(Pixel coordinate grounding data)

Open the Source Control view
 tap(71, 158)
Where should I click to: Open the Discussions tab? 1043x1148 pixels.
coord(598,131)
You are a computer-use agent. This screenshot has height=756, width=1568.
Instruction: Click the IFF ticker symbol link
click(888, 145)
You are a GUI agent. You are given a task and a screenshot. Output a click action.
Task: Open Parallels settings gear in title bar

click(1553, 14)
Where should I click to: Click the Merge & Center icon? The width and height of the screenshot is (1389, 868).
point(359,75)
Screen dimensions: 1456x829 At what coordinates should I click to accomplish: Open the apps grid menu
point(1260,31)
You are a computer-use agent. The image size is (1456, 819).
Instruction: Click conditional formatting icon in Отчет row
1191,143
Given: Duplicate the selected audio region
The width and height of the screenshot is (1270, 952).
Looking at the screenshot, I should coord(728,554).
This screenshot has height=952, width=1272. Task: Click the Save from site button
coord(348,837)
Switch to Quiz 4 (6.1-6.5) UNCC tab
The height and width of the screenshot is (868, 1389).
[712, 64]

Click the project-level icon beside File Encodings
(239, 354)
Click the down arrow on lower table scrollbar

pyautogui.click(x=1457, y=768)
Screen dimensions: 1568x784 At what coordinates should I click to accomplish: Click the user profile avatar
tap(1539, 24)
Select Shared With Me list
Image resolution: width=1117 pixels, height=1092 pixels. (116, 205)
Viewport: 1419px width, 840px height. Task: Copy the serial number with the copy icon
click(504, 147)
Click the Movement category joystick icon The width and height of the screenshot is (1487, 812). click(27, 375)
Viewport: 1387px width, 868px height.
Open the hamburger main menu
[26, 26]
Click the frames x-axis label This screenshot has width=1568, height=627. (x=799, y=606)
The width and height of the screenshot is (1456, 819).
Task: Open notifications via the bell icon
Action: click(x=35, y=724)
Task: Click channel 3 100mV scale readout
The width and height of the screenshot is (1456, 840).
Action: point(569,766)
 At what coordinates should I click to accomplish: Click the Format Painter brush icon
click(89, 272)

→ **Required work**
Which lines should be output? Exactly those from the first line of the data through the line containing "You are a GUI", inclusive.

→ **Expected output**
Open the Source Control view
 tap(71, 158)
Where should I click to: Open the Discussions tab? 1043x1148 pixels.
coord(598,131)
You are a computer-use agent. This screenshot has height=756, width=1568.
Instruction: Click the IFF ticker symbol link
click(888, 145)
You are a GUI agent. You are given a task and a screenshot. Output a click action.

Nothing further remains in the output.